Santo Domingo, République Dominicaine ((rezonodwes.com))– La Fondation culturelle Cofradía a lancé une mise en garde contre l’intention des autorités gouvernementales et municipales de San Pedro de Macoris de censurer la célébration rara (GAGA) dans les communautés de cette province. Dans une note acheminée à la presse, l`organisme a estimé que cela constitue une violation de la liberté de croyance, d’expression et circulation protégée par la Constitution, ainsi que son article 64 sur les droits culturels.


« La Journée internationale contre la discrimination raciale surprend la République dominicaine dans une situation de détérioration de leurs droits culturels fondamentaux », a déclaré le sociologue et auteur-compositeur Roldán Marmol, président de la Fondation.

Roldan a déclaré que cette réalité se caractérise par des actions de certains groupes, des journalistes et des politiques gouvernementales qui encouragent le racisme, la haine, la xénophobie et le déni des racines africaines et composants noirs qui sont une partie essentielle de la culture populaire au niveau national .

`L`artiste a noté que la discrimination socioculturelle s`est aussi exprimée dans le défilé du Carnaval national le dimanche 4 Mars où il était interdit d’engager des groupes de rara (Gagá) et les « Guloyas » de San Pedro de Macoris, contrairement à la tradition.

« Le problème est que cette interdiction a été étendue au même carnaval local San Pedro, où les deux traditions ont été exclues; en dépit d’être les deux manifestations les plus représentatives et d’une plus grande importance de la culture populaire dans cette province « . Il a rappelé que les Guloyas ont été déclarés « Patrimoine oral et immatériel de l’humanité » par l’Unesco.


« Gagá  et Les Guloyas font partie intégrante de la diversité culturelle dominicaine et méritent donc le respect et un traitement décent par les autorités qui ne sont pas habilitées à interdire les traditions, mais à assurer la sécurité pour elles », a déclaré l`artiste.

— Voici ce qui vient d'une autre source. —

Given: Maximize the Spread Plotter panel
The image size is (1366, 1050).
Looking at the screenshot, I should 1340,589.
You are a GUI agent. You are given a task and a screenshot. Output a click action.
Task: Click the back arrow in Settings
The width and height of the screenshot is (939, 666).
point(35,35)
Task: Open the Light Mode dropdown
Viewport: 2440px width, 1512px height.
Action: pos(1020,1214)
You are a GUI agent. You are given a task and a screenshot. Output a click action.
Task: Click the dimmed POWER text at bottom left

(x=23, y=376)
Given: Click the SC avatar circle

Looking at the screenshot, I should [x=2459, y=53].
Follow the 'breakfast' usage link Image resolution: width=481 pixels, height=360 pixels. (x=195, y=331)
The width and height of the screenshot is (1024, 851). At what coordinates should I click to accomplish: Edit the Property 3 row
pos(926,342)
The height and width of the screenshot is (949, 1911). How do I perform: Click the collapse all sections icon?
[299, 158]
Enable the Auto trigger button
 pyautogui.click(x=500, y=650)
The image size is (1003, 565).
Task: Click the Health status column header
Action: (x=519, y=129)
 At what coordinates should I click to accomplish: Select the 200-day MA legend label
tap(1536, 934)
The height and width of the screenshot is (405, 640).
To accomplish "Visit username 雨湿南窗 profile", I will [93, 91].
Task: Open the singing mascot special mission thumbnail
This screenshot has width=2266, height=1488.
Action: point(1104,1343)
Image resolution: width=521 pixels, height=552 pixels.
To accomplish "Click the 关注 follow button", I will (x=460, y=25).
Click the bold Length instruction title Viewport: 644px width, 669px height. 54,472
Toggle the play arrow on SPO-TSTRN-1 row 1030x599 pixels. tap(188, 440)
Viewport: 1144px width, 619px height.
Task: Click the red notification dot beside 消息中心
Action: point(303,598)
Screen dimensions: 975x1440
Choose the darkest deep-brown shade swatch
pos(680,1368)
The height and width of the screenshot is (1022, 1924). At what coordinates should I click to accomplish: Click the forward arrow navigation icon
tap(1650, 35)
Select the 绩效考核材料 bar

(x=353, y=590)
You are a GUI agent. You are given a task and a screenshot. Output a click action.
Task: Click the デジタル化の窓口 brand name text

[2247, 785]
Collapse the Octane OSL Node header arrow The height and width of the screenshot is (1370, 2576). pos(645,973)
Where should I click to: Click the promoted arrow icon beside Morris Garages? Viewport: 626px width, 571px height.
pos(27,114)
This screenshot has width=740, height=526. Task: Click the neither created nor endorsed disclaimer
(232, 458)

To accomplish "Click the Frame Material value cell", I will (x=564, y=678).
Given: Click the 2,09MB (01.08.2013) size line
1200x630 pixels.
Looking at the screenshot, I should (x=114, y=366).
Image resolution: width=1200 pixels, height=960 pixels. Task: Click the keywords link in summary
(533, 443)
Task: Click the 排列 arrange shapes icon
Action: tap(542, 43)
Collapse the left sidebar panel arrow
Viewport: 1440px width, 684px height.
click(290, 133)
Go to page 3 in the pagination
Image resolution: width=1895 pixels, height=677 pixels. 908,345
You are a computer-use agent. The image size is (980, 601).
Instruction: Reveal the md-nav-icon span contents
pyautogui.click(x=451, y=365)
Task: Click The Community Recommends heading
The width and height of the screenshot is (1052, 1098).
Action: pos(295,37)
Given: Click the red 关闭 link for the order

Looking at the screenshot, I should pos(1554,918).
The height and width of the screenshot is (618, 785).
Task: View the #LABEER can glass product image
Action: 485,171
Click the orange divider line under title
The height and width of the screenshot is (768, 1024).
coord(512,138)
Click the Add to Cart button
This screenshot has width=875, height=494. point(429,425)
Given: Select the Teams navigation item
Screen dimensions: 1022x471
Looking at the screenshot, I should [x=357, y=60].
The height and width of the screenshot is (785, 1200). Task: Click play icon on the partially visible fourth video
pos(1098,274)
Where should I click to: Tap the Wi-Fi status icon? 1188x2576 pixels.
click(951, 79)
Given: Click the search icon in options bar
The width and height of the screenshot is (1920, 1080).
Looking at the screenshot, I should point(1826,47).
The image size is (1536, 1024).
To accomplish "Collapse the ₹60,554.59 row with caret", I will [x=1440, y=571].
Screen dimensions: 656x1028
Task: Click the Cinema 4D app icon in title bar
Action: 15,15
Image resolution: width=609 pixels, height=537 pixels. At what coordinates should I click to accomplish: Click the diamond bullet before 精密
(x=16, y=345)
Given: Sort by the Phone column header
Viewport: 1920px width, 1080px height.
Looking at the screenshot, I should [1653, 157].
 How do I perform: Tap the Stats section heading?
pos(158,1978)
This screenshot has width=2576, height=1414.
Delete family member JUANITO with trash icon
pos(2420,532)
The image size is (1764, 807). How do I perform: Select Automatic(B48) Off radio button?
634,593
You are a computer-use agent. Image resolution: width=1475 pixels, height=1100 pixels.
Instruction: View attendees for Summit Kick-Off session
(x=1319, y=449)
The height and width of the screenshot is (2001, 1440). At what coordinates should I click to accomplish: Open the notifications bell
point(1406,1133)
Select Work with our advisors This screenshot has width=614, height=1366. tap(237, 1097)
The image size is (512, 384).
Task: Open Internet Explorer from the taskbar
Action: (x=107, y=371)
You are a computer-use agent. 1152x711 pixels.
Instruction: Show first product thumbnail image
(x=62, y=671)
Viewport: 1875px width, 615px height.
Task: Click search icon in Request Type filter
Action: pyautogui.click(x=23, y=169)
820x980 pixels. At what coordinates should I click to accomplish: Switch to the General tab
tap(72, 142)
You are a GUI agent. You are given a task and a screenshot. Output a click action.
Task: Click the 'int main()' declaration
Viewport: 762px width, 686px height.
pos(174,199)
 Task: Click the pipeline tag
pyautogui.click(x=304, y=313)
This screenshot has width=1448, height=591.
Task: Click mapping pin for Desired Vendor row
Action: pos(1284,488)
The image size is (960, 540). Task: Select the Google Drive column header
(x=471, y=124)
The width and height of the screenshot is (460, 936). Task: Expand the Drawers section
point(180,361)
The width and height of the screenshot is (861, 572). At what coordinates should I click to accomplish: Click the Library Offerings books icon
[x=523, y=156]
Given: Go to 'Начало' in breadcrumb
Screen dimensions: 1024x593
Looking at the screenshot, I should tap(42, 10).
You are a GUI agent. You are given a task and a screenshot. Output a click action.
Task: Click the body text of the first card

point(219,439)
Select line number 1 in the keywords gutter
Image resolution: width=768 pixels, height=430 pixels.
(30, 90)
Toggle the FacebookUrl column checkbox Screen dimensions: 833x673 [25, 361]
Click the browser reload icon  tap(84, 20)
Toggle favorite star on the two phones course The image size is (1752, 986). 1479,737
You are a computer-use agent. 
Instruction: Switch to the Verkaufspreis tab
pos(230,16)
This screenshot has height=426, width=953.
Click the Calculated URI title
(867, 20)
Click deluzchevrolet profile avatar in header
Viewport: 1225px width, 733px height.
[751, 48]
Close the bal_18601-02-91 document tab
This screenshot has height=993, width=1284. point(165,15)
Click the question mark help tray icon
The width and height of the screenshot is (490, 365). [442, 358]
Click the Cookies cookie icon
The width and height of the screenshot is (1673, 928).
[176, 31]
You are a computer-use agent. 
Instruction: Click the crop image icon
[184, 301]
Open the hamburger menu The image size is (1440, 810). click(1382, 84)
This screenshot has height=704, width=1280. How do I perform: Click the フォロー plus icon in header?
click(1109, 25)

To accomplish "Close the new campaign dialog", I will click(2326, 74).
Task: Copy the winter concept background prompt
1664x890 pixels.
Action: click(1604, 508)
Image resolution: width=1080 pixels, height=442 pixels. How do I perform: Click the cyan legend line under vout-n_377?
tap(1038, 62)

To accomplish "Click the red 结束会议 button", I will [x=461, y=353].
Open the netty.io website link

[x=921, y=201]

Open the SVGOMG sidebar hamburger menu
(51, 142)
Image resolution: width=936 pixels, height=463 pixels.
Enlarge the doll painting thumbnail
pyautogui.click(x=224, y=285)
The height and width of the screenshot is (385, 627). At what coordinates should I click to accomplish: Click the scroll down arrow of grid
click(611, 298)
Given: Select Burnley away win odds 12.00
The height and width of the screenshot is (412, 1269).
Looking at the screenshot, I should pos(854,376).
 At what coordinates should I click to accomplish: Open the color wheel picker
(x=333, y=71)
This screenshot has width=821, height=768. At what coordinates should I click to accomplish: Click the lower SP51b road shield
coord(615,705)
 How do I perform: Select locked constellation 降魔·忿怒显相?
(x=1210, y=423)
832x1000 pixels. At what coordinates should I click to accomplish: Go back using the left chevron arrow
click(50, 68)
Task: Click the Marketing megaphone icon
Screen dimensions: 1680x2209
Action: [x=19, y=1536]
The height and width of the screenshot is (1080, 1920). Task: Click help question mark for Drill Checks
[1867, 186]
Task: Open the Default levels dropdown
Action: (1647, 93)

Selon la Constitution dominicaine, l’État doit garantir la liberté de croyance, d’expression et de circulation. La Constitution précise également en son article 64 sur les droits culturels que « toute personne a le droit de participer et d’agir librement sans censure dans la vie culturelle de la nation » et que l’État doit promouvoir et encourager « les diverses manifestations et expressions artistiques et populaires de la culture dominicaine « .

Organisateurs, percussionnistes et danseurs Gagá  de San Pedro de Macoris et La Romana, sont des « porteurs de tradition », comme l`a bien établi l’Unesco, et, par conséquent, les ministères de la Culture et de l’Intérieur et de la police et les autorités municipales doivent fournir une protection, une sécurité et des installations qui leur permettent de tenir leurs promesses et leurs traditions musicales et de danse, telles qu’établies par la Constitution et les conventions internationales sur la pluralité et la diversité culturelles.


« Nous comprenons qu’il est encore temps pour les autorités de réfléchir, de s’ouvrir au dialogue et de réorienter leurs politiques basées sur les droits culturels clairement définis dans la Constitution dominicaine », a déclaré Roldan Marmol.

La Fondation a appelé à l’arrêt de la discrimination contre les manifestations culturelles, les formes de foi et les pratiques religieuses, d’origine ou de facteurs raciaux, permettant à plus de 20 groupes Gagá de célébrer librement leur fête traditionnelle dans l’Est du pays.